William Gibson had a new novel out. Because he’s one of a very short list of authors whose works I make a point of buying as soon as they’re released and because he was doing a reading at a bookstore in town that weekend, I forwent my usual Amazon purchase and turned to the brick and mortars. Three are within an easy drive from my house: Borders, Barnes & Nobel, and a local establishment called the Tattered Cover. This last happened to be across the street from where I have my morning coffee, and reading Gibson while consuming caffeine appealed to me at seven o’clock that summer morning. So I called up the Tattered Cover and asked a rather reasonable question. Did they discount hardcovers? The chain shops do, taking thirty percent off the list price, saving me a good ten bucks. Amazon takes upwards of forty percent off, but I was willing to forgo the few extra dollars to have the book before the signing.
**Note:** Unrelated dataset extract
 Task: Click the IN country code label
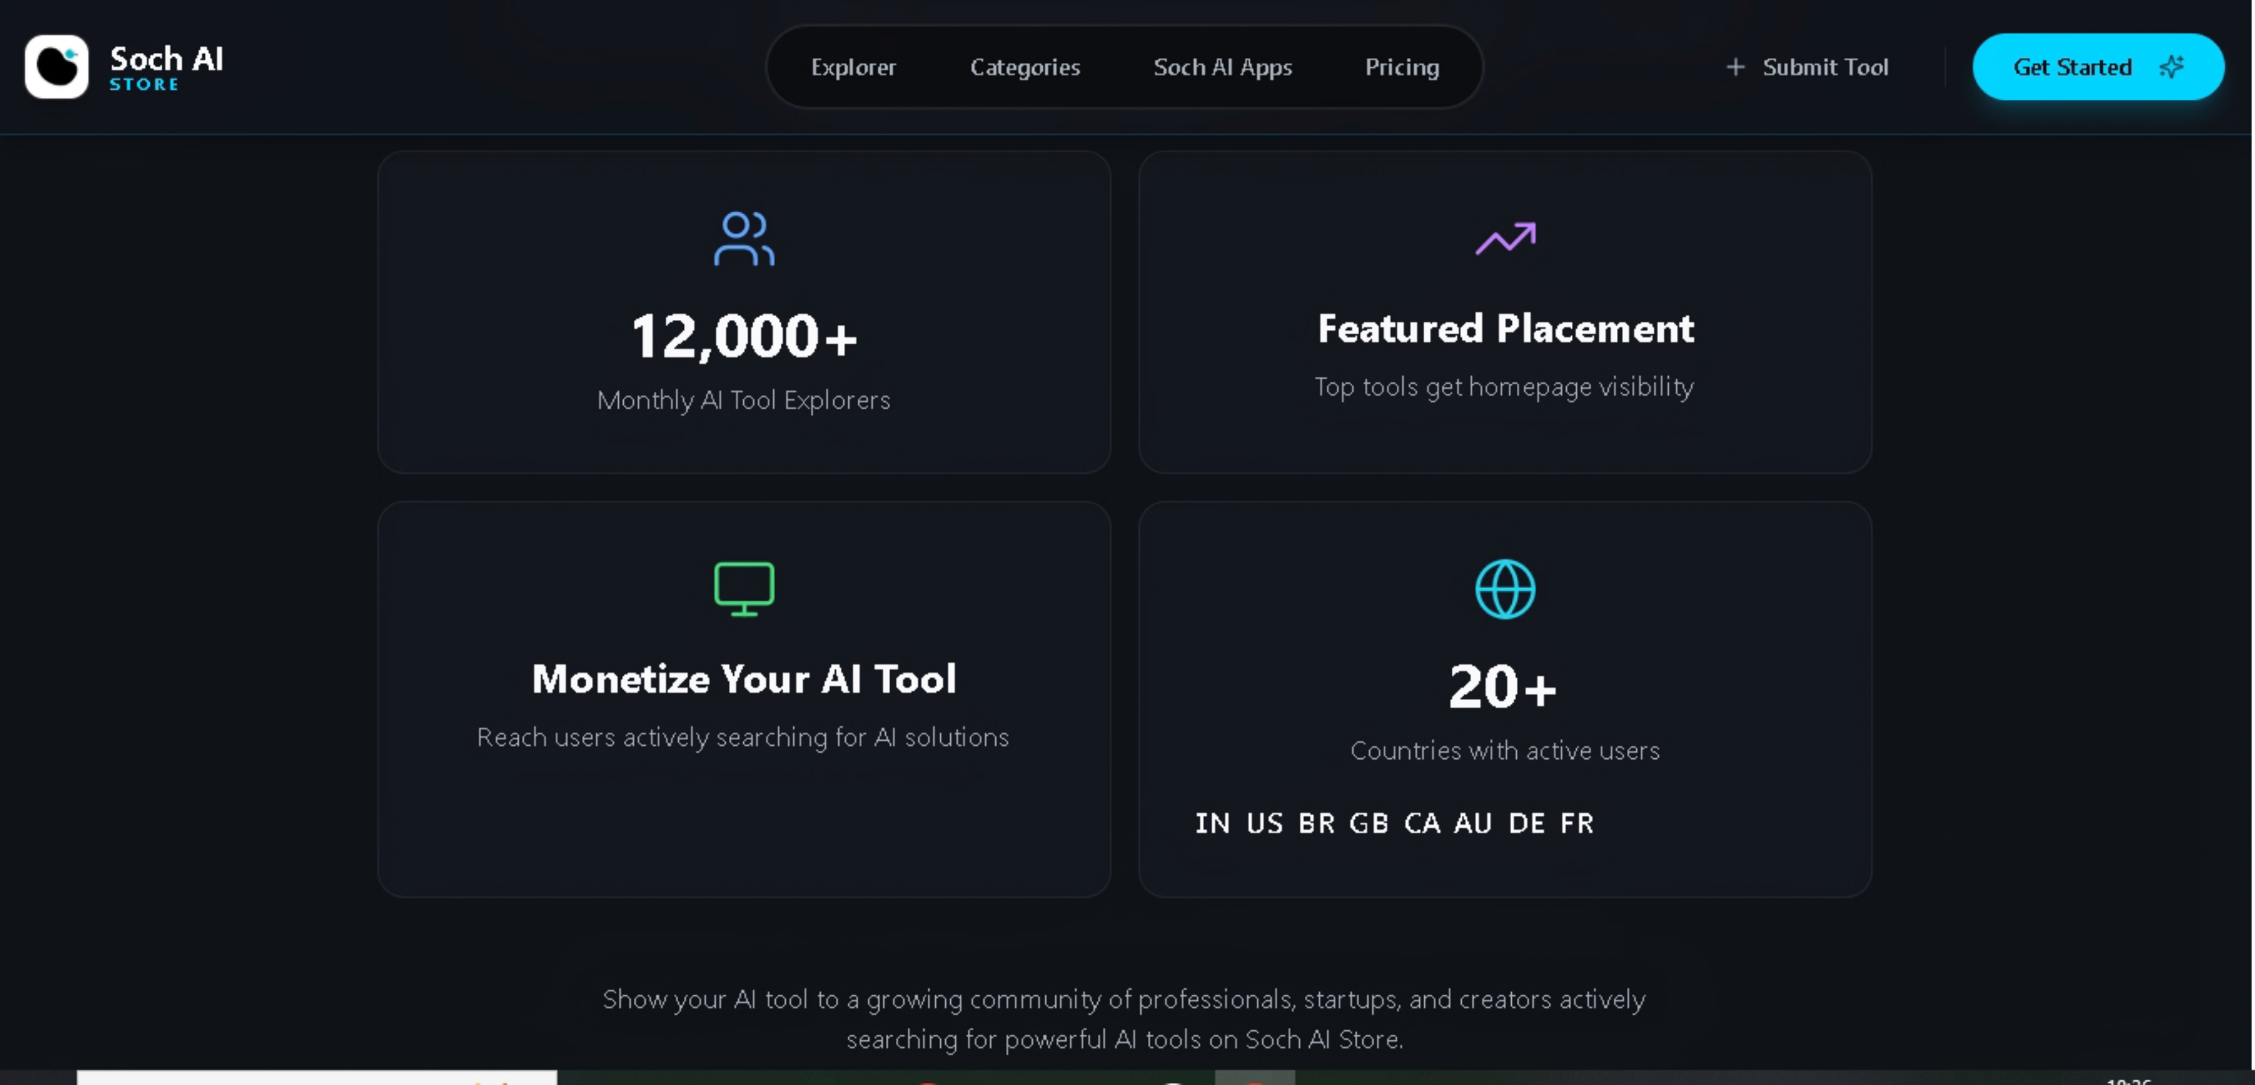[1212, 823]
But, no, Tattered Cover doesn’t discount and, if you make the mistake of asking, you’ll be treated to a lecture about the plight of the locally owned business in a world increasingly ruled by impliedly evil chains. “We discount for teachers,” the clerk said. “Are you a teacher?” I’m not. “There are only three Tattered Cover stores,” she continued, “and they’re all locally owned.” These final two words she said with such gravity I felt like I was at a political revival on a college campus, not making a simple sales inquiry. “If we were to discount everything like the chains do, we’d go out of business.” I thanked her, hung up, and resigned myself to making the longer, post coffee drive to Borders. Ten dollars is a lot of money.
What the clerk was asking of me–because she very clearly wanted me to spend my dollars at the Tattered Cover and support local businesses to the exclusion of the national chains–was that I increase my out of pocket expense for William Gibson’s novel in order that a bookstore whose owner lives in the state can add another line on its sales report. She was, in effect, arguing that “localness” is a market trait worth ten dollars.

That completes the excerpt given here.